*PROBLEM REQUIREMENTS:* Provide an exact copy of the data, excluding the images.

Recorded data
::::
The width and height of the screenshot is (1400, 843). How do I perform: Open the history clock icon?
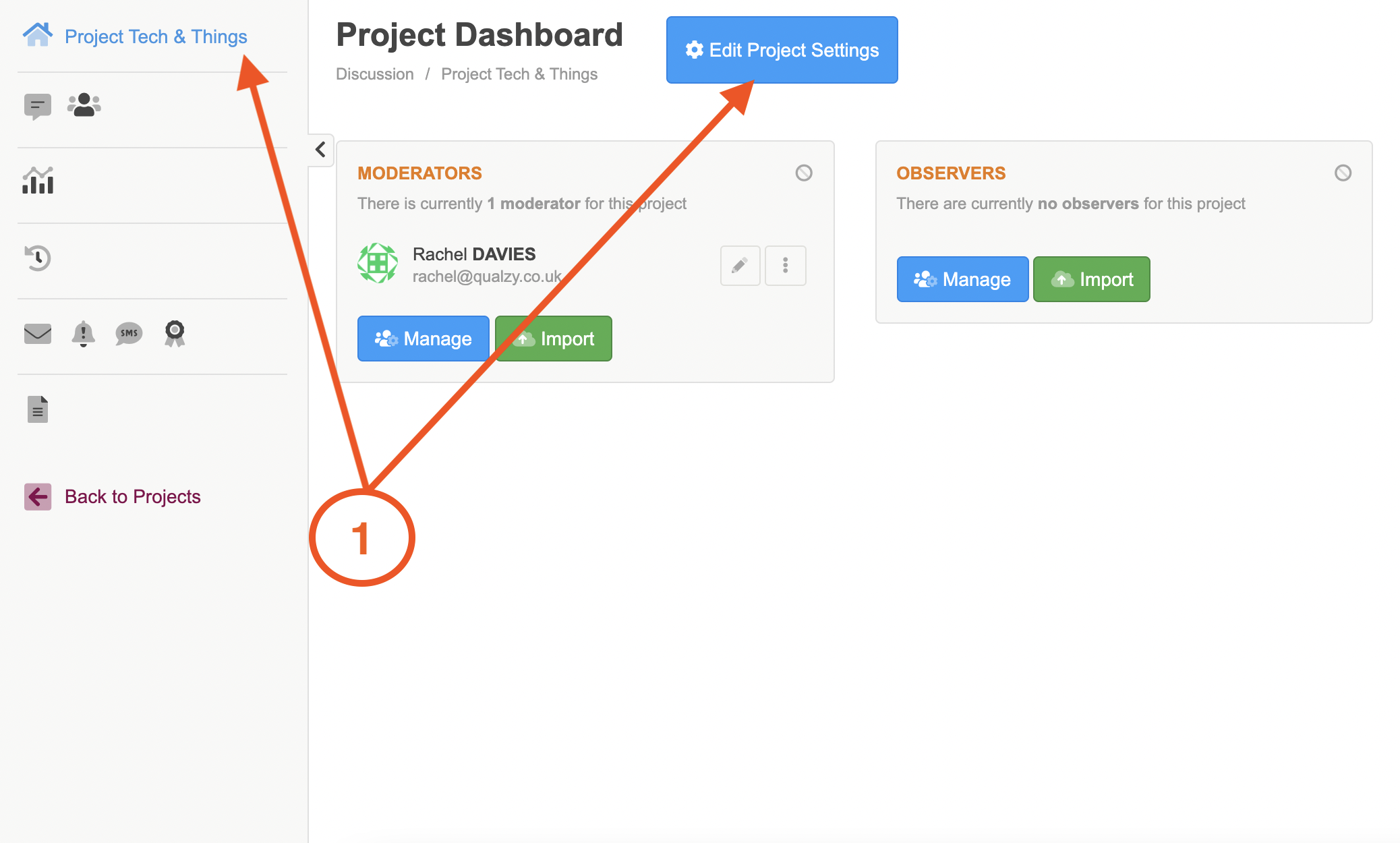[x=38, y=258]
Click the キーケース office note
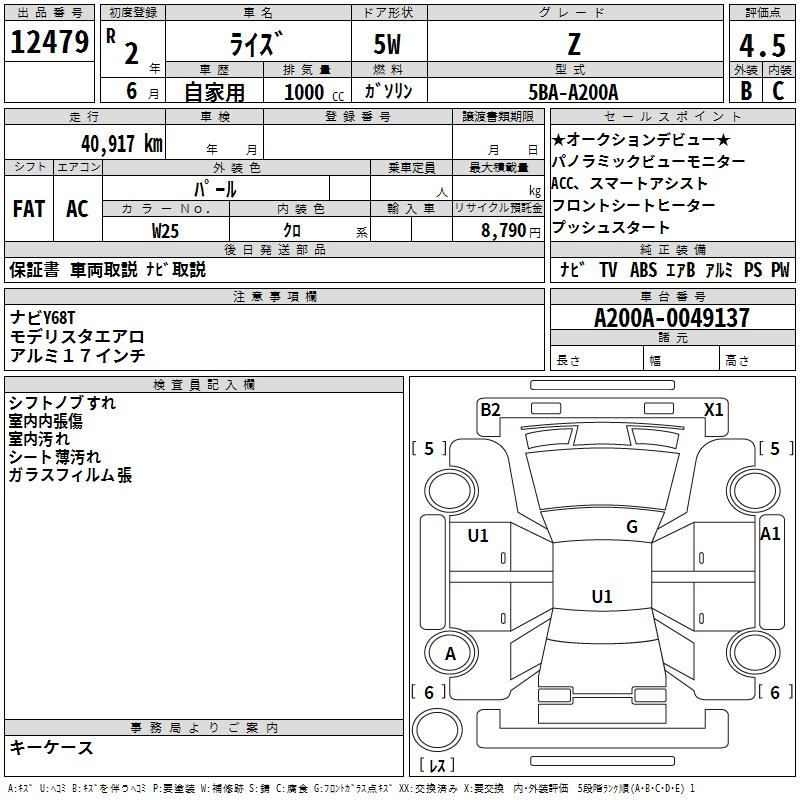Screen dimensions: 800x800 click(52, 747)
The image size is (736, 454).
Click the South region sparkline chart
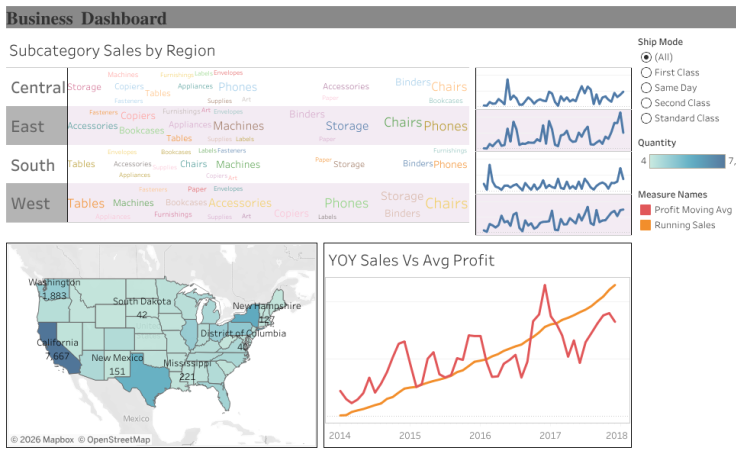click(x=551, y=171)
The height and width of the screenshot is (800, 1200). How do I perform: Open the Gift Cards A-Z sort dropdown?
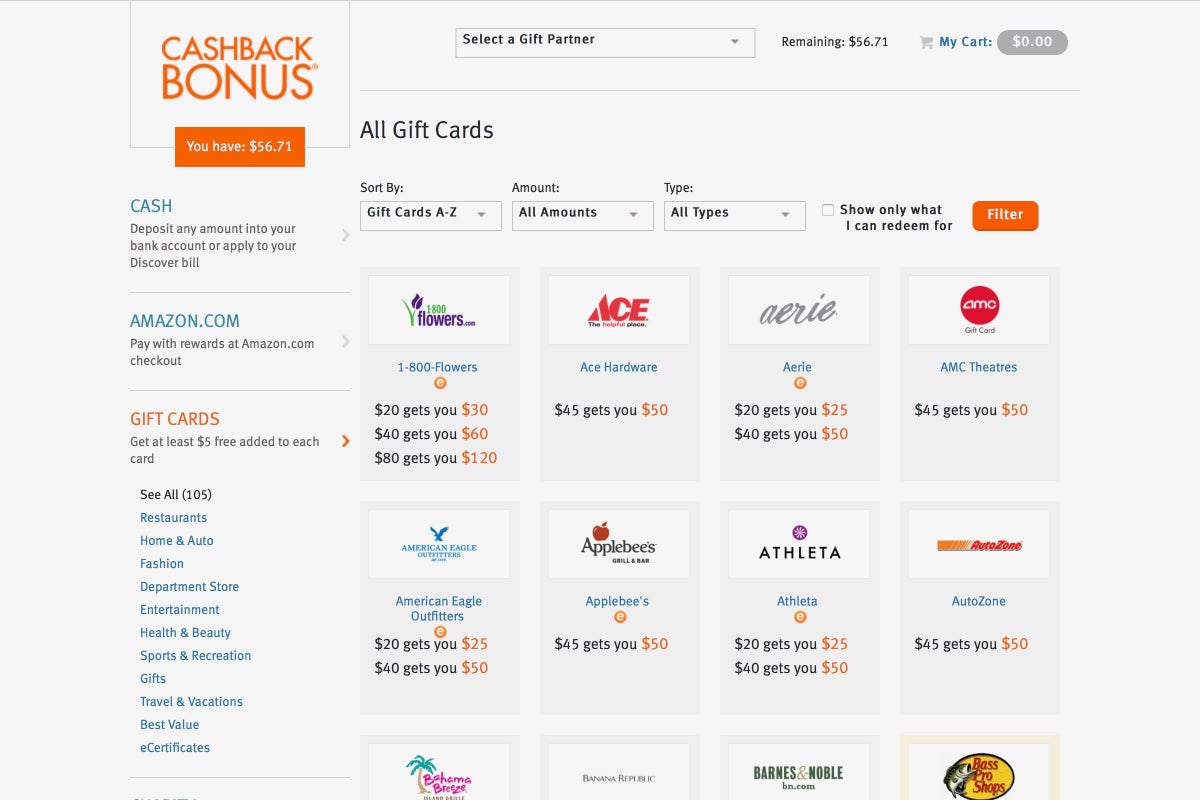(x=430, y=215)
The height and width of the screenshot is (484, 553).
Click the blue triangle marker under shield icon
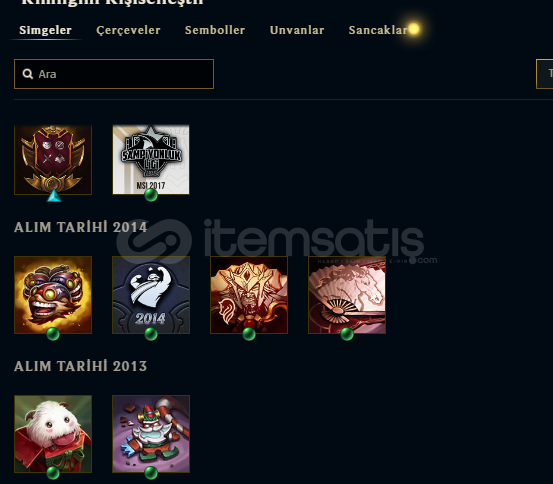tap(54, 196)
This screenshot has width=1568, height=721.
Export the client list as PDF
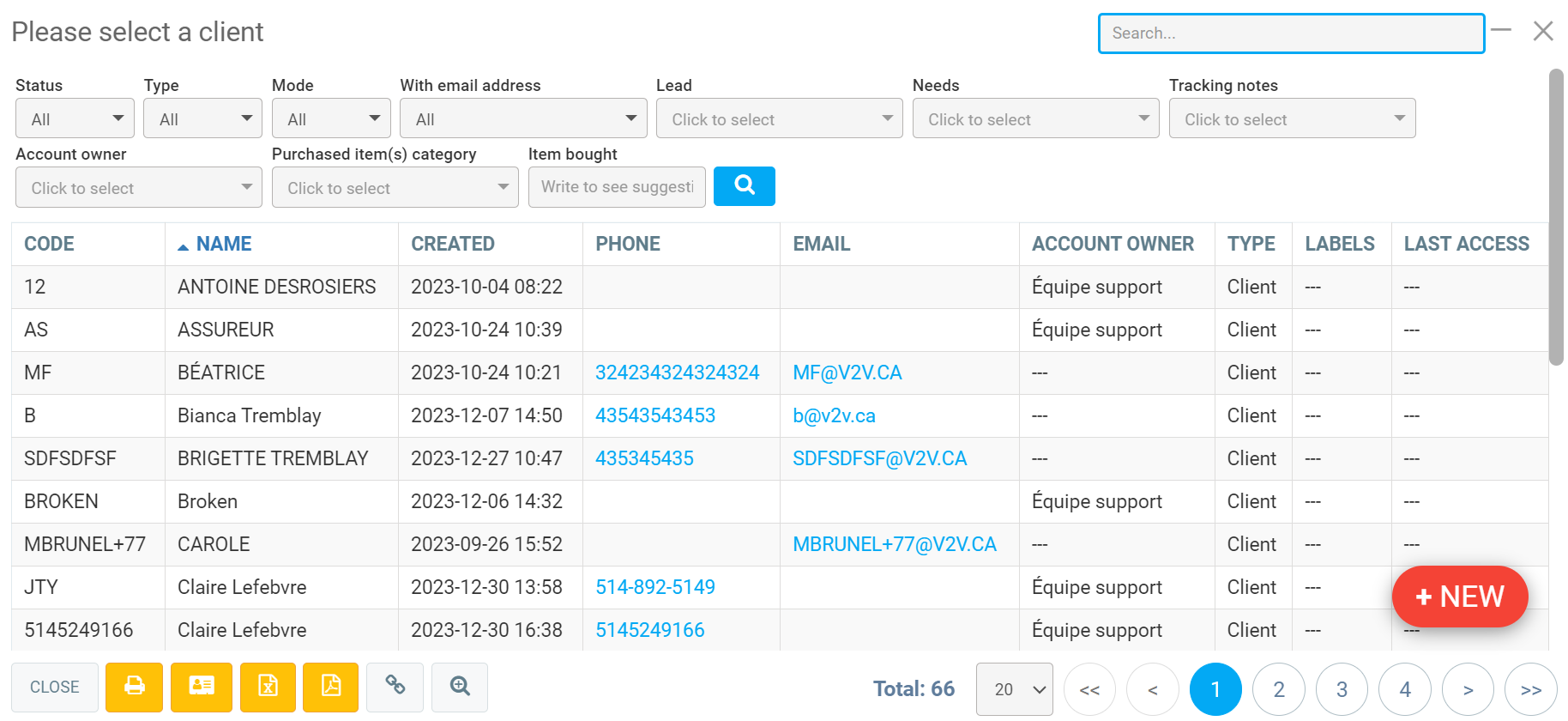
::::
*TASK ANSWER:*
The width and height of the screenshot is (1400, 843). How do I perform: Open the history clock icon?
[x=38, y=258]
Click the キーケース office note
Screen dimensions: 800x800 click(52, 747)
The image size is (736, 454).
Click the South region sparkline chart
click(x=551, y=171)
The height and width of the screenshot is (800, 1200). How do I perform: Open the Gift Cards A-Z sort dropdown?
(x=430, y=215)
The height and width of the screenshot is (484, 553).
Click the blue triangle marker under shield icon
tap(54, 196)
This screenshot has width=1568, height=721.
Export the client list as PDF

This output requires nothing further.